[Paper Review] VICRegL: Self-Supervised Learning of Local Visual Features

JaeHeon Lee, 이재헌·2022년 10월 9일

Paper Review

목록 보기

26/51

VICRegL: Self-Supervised Learning of Local Visual Features

2021년 facebook AI (FAIR) 에서 연구했던 VICReg 의 후속 연구로 VICRegL 가 얼마전 Neurips2022 에 accept 되었다. VICReg 는 contrastive learning loss 와 non-contrastive loss 을 동시에 계산해 weighted sum 하여 모델의 collapse 를 방지하고자 하였다. 본 연구에서는 VICReg의 loss 를 사용하되, 중간 단계에서 local property 를 활용하고자 feature map 을 활용해 local criterion 을 추가하여, local view 가 중요한 segmentation task 에서 state-of-the-art 성능을 기록하고, coefficient 에 따른 trade-off 를 관찰하였다.

Introduction

최근 self-supervised learning 방식은 image augmentation 을 통해 생성된 different view 의 image 를, joint embedding architecture 와 loss function 로 global feature 를 학습한다. semantic segmentation 과 같은, spatial information 이 중요한 역할을 하는 task 에서는, local image structure 도 focus 한다.

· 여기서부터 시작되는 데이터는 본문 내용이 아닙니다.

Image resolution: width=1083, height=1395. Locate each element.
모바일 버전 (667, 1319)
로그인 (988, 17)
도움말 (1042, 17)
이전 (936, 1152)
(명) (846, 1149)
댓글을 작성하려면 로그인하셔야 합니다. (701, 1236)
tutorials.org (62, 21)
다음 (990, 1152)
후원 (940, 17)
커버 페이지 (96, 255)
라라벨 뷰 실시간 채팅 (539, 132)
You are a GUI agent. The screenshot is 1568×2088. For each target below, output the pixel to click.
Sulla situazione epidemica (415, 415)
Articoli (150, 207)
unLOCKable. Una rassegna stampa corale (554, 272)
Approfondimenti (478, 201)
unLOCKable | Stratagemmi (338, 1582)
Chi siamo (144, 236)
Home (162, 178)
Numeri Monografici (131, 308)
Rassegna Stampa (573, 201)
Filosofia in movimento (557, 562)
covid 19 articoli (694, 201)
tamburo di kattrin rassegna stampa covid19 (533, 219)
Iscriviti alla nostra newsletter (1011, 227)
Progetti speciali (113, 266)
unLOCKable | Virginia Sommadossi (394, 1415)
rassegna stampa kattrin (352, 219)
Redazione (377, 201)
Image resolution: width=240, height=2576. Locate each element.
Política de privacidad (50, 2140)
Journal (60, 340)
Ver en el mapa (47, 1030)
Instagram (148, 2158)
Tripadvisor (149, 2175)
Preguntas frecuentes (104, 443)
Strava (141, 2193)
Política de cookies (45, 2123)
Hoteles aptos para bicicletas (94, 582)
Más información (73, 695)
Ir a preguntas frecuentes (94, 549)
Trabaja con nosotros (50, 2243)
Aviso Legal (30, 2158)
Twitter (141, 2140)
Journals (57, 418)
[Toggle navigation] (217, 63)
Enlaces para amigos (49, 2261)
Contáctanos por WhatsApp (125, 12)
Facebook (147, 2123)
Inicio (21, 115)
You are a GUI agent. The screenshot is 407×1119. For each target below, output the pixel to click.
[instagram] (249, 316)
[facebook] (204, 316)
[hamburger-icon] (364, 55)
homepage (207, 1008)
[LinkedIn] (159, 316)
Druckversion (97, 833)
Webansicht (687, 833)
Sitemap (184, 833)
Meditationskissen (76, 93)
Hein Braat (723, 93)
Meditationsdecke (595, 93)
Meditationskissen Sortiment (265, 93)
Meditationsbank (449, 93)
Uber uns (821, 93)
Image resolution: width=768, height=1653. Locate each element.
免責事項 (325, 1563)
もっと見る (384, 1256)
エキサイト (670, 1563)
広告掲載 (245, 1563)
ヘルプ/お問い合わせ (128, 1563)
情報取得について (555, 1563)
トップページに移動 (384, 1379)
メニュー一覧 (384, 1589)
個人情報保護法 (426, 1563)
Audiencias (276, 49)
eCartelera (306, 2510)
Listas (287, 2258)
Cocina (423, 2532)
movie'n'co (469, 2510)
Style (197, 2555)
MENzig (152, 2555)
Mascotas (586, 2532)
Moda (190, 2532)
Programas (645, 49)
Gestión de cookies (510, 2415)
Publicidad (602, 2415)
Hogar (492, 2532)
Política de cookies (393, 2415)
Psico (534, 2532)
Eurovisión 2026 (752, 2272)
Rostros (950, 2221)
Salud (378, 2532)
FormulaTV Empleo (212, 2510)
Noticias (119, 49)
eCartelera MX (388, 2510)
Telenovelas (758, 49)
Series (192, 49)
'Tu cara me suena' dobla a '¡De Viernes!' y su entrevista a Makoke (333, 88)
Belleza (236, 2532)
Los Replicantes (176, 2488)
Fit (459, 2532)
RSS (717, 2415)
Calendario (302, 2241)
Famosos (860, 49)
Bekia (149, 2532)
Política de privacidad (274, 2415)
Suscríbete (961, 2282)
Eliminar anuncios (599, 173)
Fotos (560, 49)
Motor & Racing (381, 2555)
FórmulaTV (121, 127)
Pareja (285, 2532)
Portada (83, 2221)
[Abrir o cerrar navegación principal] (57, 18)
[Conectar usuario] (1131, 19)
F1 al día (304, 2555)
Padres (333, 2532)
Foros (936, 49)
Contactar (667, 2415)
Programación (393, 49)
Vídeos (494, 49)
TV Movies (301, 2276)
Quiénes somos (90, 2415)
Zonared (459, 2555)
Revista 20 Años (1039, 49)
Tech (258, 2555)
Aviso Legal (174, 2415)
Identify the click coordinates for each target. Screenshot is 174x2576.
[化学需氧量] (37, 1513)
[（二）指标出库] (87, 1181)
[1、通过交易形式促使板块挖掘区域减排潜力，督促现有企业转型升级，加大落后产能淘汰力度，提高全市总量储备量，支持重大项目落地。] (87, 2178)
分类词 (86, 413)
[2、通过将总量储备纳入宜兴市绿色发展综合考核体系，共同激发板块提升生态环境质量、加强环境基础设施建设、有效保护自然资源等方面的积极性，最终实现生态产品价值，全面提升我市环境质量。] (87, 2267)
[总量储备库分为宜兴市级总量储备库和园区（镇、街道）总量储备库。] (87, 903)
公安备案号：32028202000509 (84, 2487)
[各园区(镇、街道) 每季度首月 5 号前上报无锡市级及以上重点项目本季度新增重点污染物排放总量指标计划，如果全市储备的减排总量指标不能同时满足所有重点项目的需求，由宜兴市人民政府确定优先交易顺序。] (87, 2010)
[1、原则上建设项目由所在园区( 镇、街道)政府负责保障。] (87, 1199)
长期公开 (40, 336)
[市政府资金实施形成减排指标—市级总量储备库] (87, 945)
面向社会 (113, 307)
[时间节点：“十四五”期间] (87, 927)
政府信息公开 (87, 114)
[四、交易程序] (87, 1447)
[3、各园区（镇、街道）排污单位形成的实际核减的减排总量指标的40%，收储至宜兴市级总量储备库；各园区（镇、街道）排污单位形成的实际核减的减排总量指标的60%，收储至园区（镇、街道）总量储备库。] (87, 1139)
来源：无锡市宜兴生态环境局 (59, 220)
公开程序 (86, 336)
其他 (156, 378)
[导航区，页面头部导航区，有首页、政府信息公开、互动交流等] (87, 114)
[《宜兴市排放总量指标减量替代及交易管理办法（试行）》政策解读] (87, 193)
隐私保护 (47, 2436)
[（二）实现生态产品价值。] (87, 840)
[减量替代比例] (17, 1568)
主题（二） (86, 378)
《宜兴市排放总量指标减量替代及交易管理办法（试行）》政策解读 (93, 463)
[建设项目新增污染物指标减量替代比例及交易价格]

small parts of image 를 묘사하는 local feature 를 배우기 위한 방법으로는 다음과 같이 세 개로 나눌 수 있다.

pixel level, which forces consistency between pixels at similar location
feature map level, which forces consistency between groups of pixels
image region level, which forces consistency between large regions that overlap in different views

핵심은, forces consistency, 비슷하게 생각할 것은 비슷하게 처리하도록 명령하고, 다르게 생각할 것은 다르게 처리하도록 명령하는 것이다. VICRegL 는 feature map level 에서, pixel space 상 가까이 있는 대상들뿐만 아니라, 멀리 떨어져 있는 object 간 고려할 수 있는 아키텍쳐를 제안한다.

Method

Background

VICReg 는 variance term, invariance term, covariance term 을 활용한 self-supervised learning 이다. variance term 은 embedding vector 간의 variance 를 특정 standard deviation 아래로 떨어지지 않도록 hinge loss 를 사용한다. invariance term 은 l2 loss 를 이용해 Siamese architecture 의 두 branch 로부터 나온 feature 간의 거리를 계산한다. covariance term 은 embedding vectoro 의 covariance matrix 의 off-diagnoal term 을 0으로 보냄으로써, different dimension 을 decorrelate 하는 역할을 수행한다.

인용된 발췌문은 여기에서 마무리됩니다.